#### [TASK DIRECTIONS]
Rewrite the records from the line with "Given: Open Dhaka, Bangladesh city link" up to and including the line with "(x=551, y=698)", replacing "Subscribe" with "Follow" and leaving everything else unchanged. Give only those lines.

#### [DATA ENTRIES]
-------
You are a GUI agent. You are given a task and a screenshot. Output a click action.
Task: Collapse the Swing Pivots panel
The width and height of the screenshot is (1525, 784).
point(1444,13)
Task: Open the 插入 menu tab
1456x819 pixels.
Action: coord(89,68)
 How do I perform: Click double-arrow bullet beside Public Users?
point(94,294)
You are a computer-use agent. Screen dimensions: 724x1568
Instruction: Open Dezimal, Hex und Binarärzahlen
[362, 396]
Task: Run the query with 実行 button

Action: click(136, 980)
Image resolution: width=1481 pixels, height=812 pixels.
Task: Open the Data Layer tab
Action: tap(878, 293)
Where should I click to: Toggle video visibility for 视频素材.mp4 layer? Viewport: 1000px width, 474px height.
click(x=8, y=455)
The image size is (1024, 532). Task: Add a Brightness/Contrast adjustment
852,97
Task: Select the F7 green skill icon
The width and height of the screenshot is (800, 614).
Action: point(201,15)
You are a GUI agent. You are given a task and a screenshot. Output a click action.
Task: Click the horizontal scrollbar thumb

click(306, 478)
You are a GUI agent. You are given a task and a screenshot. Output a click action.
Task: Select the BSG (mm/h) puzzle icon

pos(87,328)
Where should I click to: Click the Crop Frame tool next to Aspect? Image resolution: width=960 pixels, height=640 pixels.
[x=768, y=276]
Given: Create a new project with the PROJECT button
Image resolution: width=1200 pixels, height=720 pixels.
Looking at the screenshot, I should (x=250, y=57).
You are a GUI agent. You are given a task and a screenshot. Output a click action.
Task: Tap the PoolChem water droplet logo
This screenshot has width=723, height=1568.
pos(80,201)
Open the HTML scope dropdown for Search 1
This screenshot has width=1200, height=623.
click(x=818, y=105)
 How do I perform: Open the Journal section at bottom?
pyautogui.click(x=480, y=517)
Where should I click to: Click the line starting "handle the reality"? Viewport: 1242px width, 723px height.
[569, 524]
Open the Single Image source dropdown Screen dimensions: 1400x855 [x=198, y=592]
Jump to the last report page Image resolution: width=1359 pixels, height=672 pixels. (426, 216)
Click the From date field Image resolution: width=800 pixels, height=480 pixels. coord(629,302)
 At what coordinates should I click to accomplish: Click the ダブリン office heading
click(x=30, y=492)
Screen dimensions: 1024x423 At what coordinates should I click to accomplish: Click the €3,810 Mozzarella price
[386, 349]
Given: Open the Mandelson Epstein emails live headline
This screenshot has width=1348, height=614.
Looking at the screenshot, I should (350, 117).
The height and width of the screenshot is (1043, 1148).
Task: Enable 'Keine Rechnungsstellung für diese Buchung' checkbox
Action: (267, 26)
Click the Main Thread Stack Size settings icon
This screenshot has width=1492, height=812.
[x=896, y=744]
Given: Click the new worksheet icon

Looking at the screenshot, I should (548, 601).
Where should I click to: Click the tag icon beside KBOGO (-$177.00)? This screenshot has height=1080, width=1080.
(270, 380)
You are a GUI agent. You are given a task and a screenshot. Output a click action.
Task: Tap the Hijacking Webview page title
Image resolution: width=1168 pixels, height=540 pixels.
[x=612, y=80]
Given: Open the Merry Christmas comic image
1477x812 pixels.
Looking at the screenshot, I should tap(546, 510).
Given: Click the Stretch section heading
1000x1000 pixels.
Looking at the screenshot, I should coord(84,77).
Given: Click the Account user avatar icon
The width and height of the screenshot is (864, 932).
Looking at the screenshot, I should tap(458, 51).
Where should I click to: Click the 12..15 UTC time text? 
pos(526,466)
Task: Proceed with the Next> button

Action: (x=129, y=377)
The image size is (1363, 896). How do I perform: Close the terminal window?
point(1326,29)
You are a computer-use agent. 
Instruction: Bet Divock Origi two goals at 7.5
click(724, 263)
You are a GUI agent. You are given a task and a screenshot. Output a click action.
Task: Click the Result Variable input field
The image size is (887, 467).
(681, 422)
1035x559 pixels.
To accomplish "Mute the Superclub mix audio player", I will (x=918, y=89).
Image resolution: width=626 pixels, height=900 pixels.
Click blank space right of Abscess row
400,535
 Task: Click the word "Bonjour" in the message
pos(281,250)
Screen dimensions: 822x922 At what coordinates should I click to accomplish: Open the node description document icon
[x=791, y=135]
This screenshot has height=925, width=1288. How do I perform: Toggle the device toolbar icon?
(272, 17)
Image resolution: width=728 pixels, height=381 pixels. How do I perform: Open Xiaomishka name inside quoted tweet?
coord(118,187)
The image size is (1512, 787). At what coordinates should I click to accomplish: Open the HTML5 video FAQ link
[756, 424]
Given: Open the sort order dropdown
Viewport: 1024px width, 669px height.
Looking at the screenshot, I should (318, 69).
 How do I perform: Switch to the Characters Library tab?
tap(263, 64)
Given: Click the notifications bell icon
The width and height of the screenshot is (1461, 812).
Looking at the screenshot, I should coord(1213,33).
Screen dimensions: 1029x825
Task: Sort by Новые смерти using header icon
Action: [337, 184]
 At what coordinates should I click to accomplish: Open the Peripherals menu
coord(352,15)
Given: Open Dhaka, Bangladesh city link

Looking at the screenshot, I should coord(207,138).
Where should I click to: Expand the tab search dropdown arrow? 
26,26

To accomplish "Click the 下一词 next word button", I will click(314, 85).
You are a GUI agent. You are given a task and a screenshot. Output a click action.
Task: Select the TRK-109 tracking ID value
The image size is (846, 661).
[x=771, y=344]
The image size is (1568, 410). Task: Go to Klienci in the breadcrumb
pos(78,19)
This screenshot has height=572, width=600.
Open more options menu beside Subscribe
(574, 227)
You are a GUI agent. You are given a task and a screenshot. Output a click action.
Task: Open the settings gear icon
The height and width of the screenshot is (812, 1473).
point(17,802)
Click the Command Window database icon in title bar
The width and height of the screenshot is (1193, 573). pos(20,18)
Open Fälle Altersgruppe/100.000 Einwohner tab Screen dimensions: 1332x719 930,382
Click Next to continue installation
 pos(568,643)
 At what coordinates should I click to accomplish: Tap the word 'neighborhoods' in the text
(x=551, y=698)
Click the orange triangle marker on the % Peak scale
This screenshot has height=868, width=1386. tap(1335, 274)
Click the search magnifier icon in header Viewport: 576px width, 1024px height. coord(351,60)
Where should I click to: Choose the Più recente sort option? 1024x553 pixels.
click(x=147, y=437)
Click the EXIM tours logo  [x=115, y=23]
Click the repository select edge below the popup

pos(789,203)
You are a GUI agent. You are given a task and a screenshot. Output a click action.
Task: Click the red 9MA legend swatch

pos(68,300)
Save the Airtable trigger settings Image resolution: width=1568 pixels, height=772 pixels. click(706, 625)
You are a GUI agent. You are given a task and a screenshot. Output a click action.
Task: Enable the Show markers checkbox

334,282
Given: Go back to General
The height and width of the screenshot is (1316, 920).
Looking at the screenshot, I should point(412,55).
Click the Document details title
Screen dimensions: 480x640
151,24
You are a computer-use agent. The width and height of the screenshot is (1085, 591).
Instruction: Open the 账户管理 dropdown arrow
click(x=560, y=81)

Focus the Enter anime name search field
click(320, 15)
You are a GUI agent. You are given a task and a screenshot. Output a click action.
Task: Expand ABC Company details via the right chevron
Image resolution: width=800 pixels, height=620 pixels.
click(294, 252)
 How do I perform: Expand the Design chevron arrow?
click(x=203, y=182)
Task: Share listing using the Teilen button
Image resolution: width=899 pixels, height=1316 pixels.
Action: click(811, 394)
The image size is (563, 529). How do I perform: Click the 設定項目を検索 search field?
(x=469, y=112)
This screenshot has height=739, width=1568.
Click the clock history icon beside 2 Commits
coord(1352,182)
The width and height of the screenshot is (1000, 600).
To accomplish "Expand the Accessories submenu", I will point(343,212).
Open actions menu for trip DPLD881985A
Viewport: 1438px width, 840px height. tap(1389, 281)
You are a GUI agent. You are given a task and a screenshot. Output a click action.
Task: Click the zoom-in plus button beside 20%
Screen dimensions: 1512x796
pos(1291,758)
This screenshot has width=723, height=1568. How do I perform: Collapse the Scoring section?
-------
#### [SOLUTION]
Given: Open Dhaka, Bangladesh city link

Looking at the screenshot, I should coord(207,138).
Where should I click to: Expand the tab search dropdown arrow? 
26,26

To accomplish "Click the 下一词 next word button", I will click(314, 85).
You are a GUI agent. You are given a task and a screenshot. Output a click action.
Task: Select the TRK-109 tracking ID value
The image size is (846, 661).
[x=771, y=344]
The image size is (1568, 410). Task: Go to Klienci in the breadcrumb
pos(78,19)
This screenshot has height=572, width=600.
Open more options menu beside Follow
(574, 227)
You are a GUI agent. You are given a task and a screenshot. Output a click action.
Task: Open the settings gear icon
The height and width of the screenshot is (812, 1473).
point(17,802)
Click the Command Window database icon in title bar
The width and height of the screenshot is (1193, 573). pos(20,18)
Open Fälle Altersgruppe/100.000 Einwohner tab Screen dimensions: 1332x719 930,382
Click Next to continue installation
 pos(568,643)
 At what coordinates should I click to accomplish: Tap the word 'neighborhoods' in the text
(x=551, y=698)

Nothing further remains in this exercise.